Today’s society is attention-focused. At least in the online world. In the early days of the internet it was filled with websites, newsgroups, and other places to share information, stories, and play games together. Any like or share buttons did not have the same gravity as they have now on popular social media sites. Things such as people becoming a ‘partner’ or ‘affiliate’ to a social media site as long as they dedicated x amount of hours and hitting other targets did not exist. Social media – under influence of ad revenue and shareholders instructing code manipulation to capture attention – changed that. And they changed people.

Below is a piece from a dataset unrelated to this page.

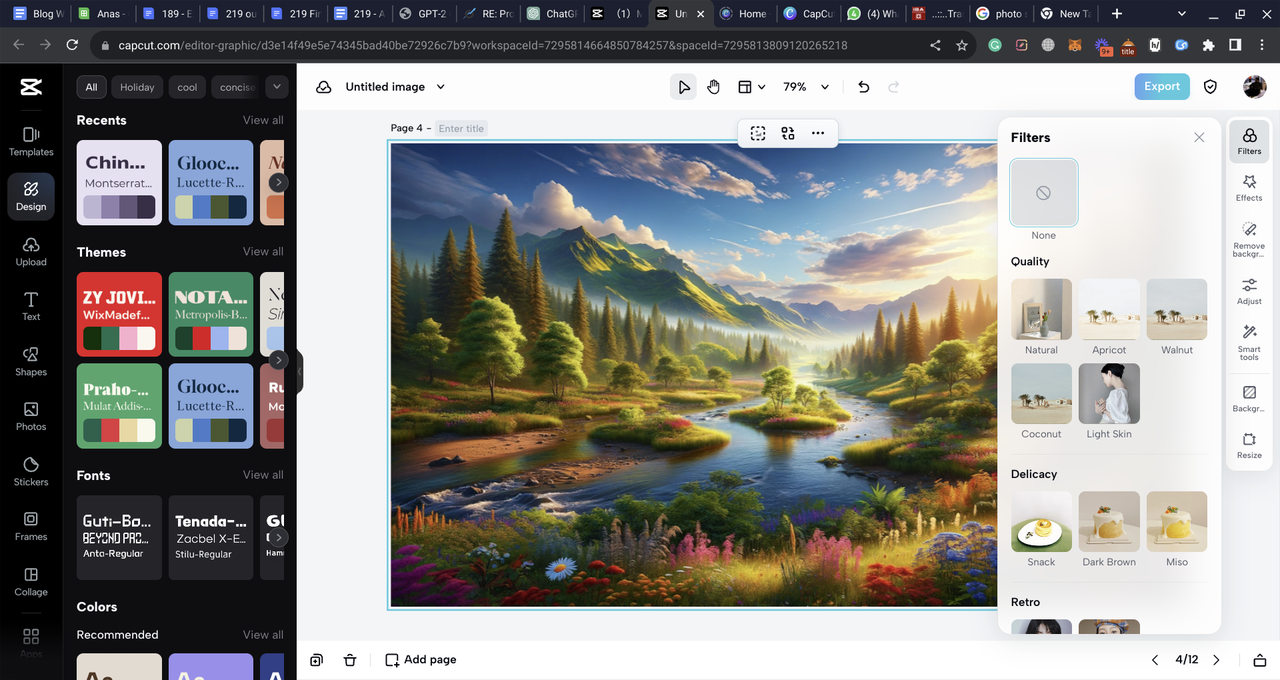The image size is (1280, 680).
Task: Click the page Enter title field
Action: (x=461, y=128)
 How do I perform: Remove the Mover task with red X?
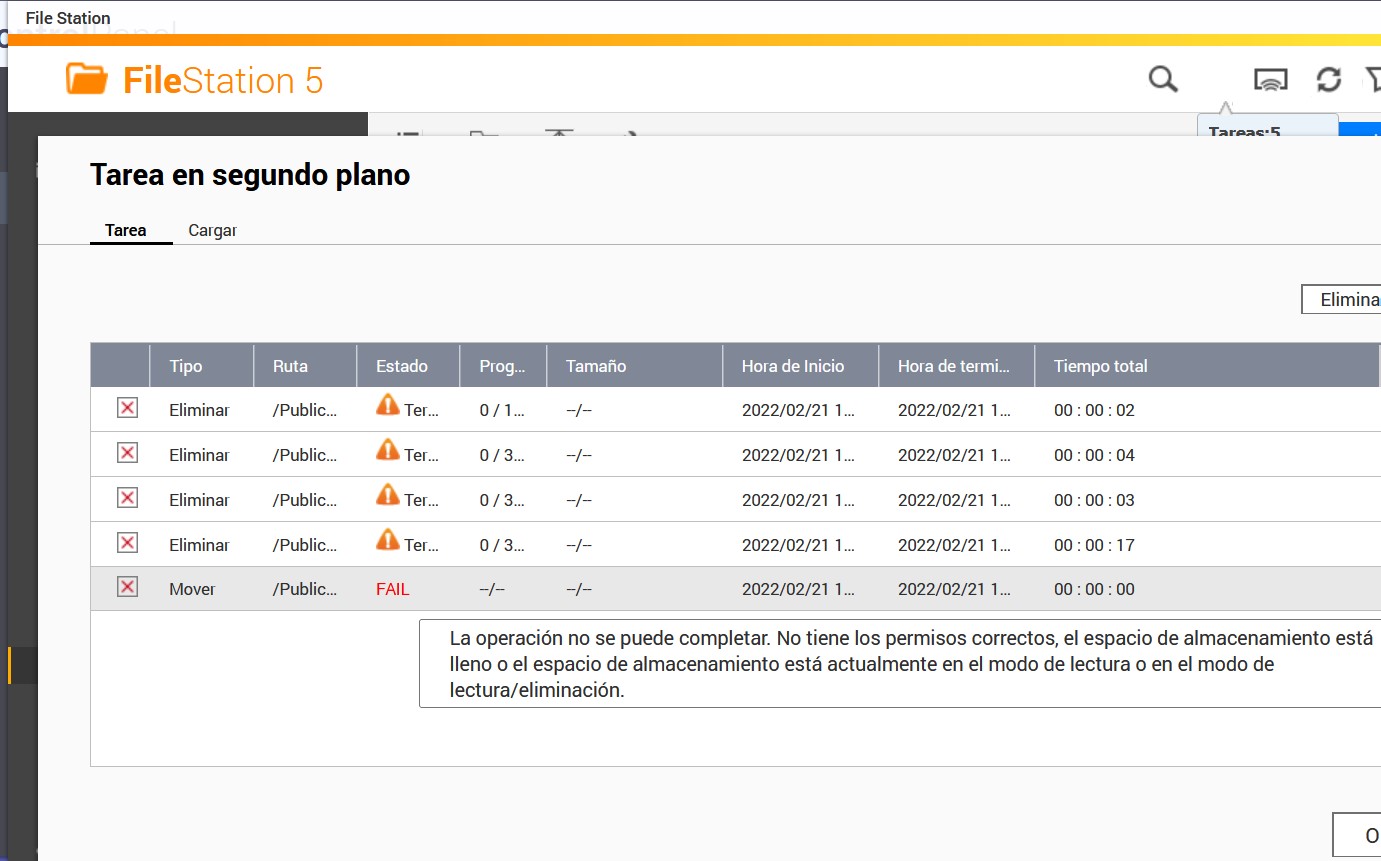(x=127, y=587)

What manifested is a world wherein the illusion is made that attention is in abundance. That everyone can create meaningful connections and get showered in tokens of appreciation for sharing their art or stories. One might even create comfortable income out of it. This is not quite true. Abundance often lowers the value of something in people’s mind so they are less likely to act upon something immediately. Mixed with code meant to maximize someone’s screen time this creates a recipe for mental anguish. People get convinced they should be getting a certain amount of attention based on what the illusion sells them. But the reality is that it’s a lot of smoke & mirrors and includes factors that the person themself has little effect on. But the illusion makes it seem that any reason for a lack of attention or appreciation is the fault of the person themself. Their shortcoming.
This is seen when people who are very driven to share their art and who have a certain life-goal sink into complete meltdowns when something they shared on social media isn’t garnering a certain amount of appreciation that they expected it to. This effect is stronger when earlier works have gotten great amounts of appreciation. There’s a real risk that at the moment that a certain expectation is not met that all of such a person’s skills and self-worth are deemed ‘non-existent’. That any life goals are unattainable. I’ve seen this happen multiple times. I’ve felt the whispers of such thoughts for myself when my own social media posts did not garner the attention that I expected (in the rare occasions that I expected something.)
At first I tried to set aside my envy of peers with huge follower numbers and instead tried to discover what it was that they did differently from me that caused them to be successful. As I observed I gradually noticed a few things. First, there’s a point where it doesn’t matter what someone posts: They are guaranteed to get hundreds of interactions regardless. They could post the most nonsensical or boring thing and it wouldn’t matter because there’s a point where the ‘what’ is no longer important at all. It’s about the ‘who’. And more specifically; it’s about other people feeling important or part of a group because they interact with someone they put on a pedestal. It’s the fans to the idol effect.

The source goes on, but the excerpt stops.